Pakistan has been an American ally against al Qaeda, but U.S. officials are increasingly frustrated by its inability--or unwillingness--to crack down in the tribal regions. "The Pakistanis do just enough to avoid jeopardizing U.S. support," says Daniel Byman, a former CIA analyst who teaches at Georgetown University. U.S. options for operating there are very limited: "You would put [Pakistani President Pervez] Musharraf at risk, and you would face a heavily armed not only adversary but population," says a senior U.S. intelligence official.
There was one event in particular last year that prompted the intelligence community to rethink al Qaeda. Authorities in Britain last summer disrupted a plot to down airliners bound for the United States using liquid explosives. At the time, experts said that the sophisticated plan to simultaneously hit multiple targets bore the hallmarks of al Qaeda. Now, a senior U.S. government official tells U.S. News that the liquid explosives plot has been traced back conclusively to "midlevel operational elements of al Qaeda" in Pakistan.
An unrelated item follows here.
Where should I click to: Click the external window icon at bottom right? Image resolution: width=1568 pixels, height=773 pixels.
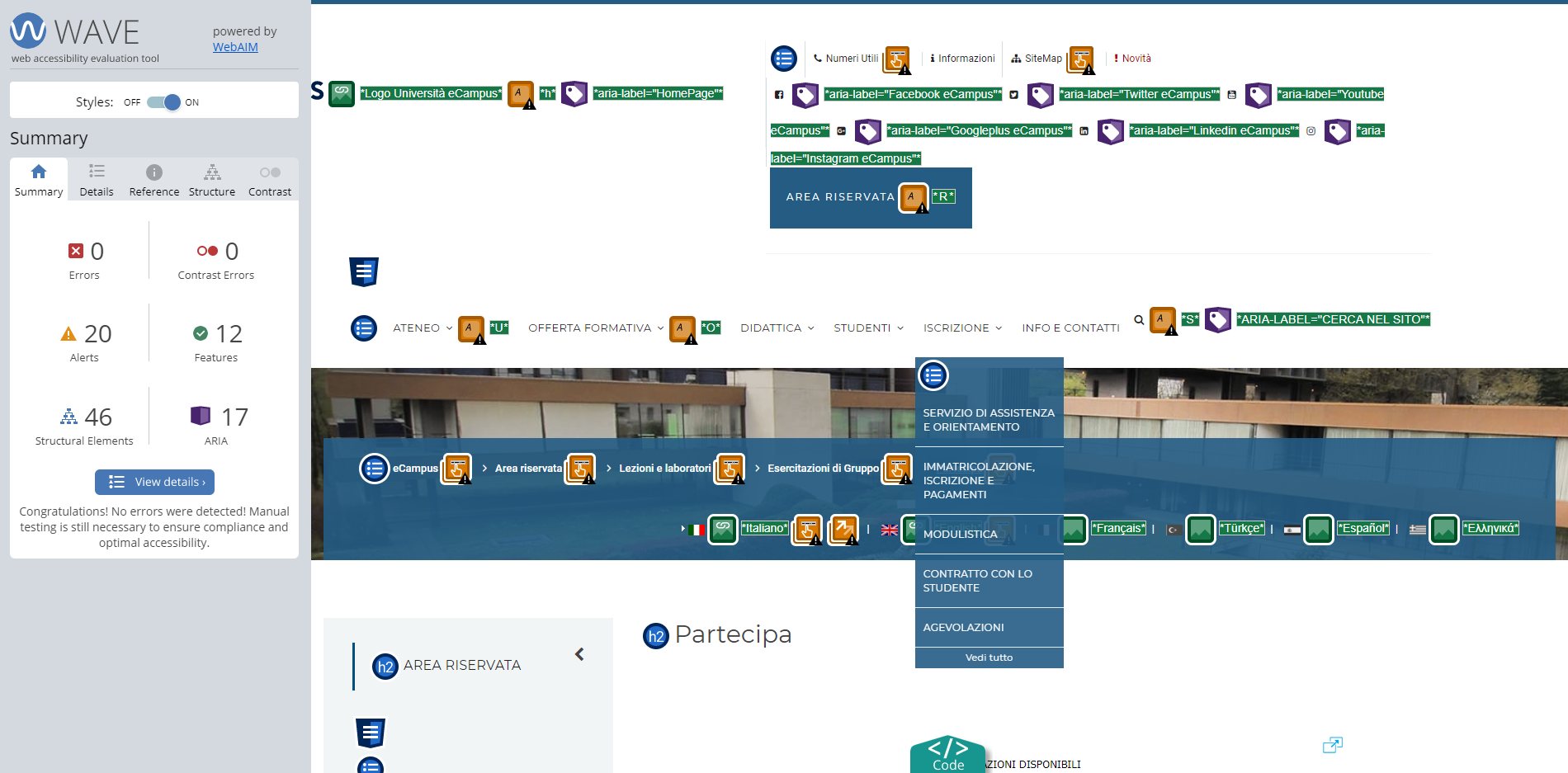click(x=1332, y=745)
Another concern: The explosives could have worked, suggesting that al Qaeda has managed to replace the bomb makers it has lost. "What the British plot showed us was that they had people to backfill and people who were pretty smart," the official adds. "This was pretty damn clever."
British investigators also found that despite initial conclusions to the contrary, earlier plots like the July 2005 London subway bombings were also planned with the active participation of al Qaeda operatives in Pakistan. "In case after case, the hand of core al Qaeda can be clearly seen," Peter Clarke, Scotland Yard's counterterrorism chief, said in a recent speech. Two of the subway bombers-along with the leader of a group of five British citizens convicted last week of plotting to blow up a nightclub and power plants in London with fertilizer bombs--allegedly attended training camps together in Pakistan and met Abdul al-Hadi al-Iraqi, a senior al Qaeda figure now in U.S. custody at Guantanamo Bay.
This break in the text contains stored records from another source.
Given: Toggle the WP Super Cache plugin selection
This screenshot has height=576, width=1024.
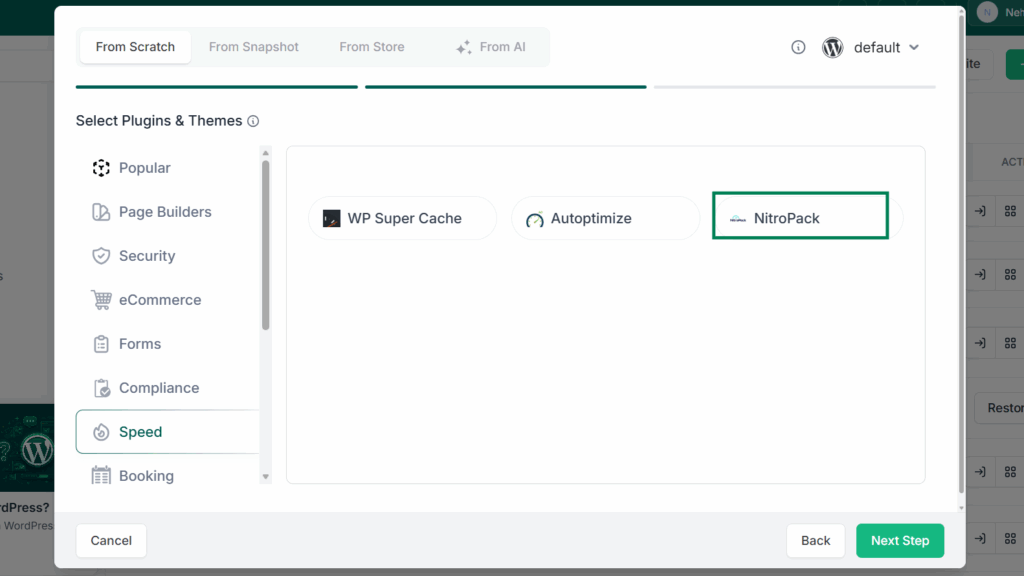Looking at the screenshot, I should [x=402, y=218].
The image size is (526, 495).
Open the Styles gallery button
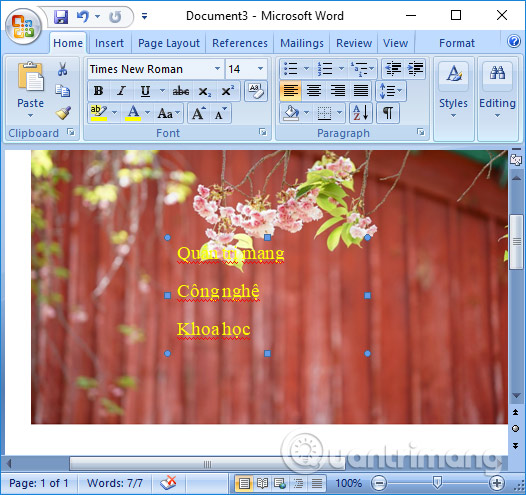[454, 90]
"Conveyor belt." At the same time, the broader movement inspired by al Qaeda has only grown bigger, largely because of the group's powerful propaganda machine. Bin Laden and Zawahiri have been able to fill in the gaps between their megaplots with a rising stream of smaller-scale, homegrown attacks. "You could have hoped that we would have a serial war--that as al Qaeda declined, you could focus on its affiliates and the homegrowns," says the senior U.S. intelligence official. "I think now what we see is a parallel war, which is harder to fight, obviously."
The State Department issued a report last week warning about the emergence of a terrorist "conveyor belt" that seeks to radicalize alienated minorities and drive them toward violence. Overall, the report found that terrorist attacks worldwide jumped by more than 25 percent last year over 2005, with fatalities from those attacks rising by 40 percent.
The news is not entirely bad. In several countries with well-functioning governments and powerful security forces, al Qaeda has run into trouble. Two weeks ago, for example, authorities in Saudi Arabia announced that more than 170 suspected terrorists have been arrested in recent months as part of a plot to target oil fields and other targets. "The franchise in Saudi Arabia has been defeated," says Bruce Riedel, a veteran CIA analyst now with the Brookings Institution. "In Egypt, it never got off the ground. In Indonesia, there was a big threat in 2002 and 2003, but it seems to have lost momentum."
Even in these places, the success could be temporary. "It's not like they've defeated the thought," warns the senior U.S. intelligence official. "It's just that the capabilities of these cells to execute has been really damaged."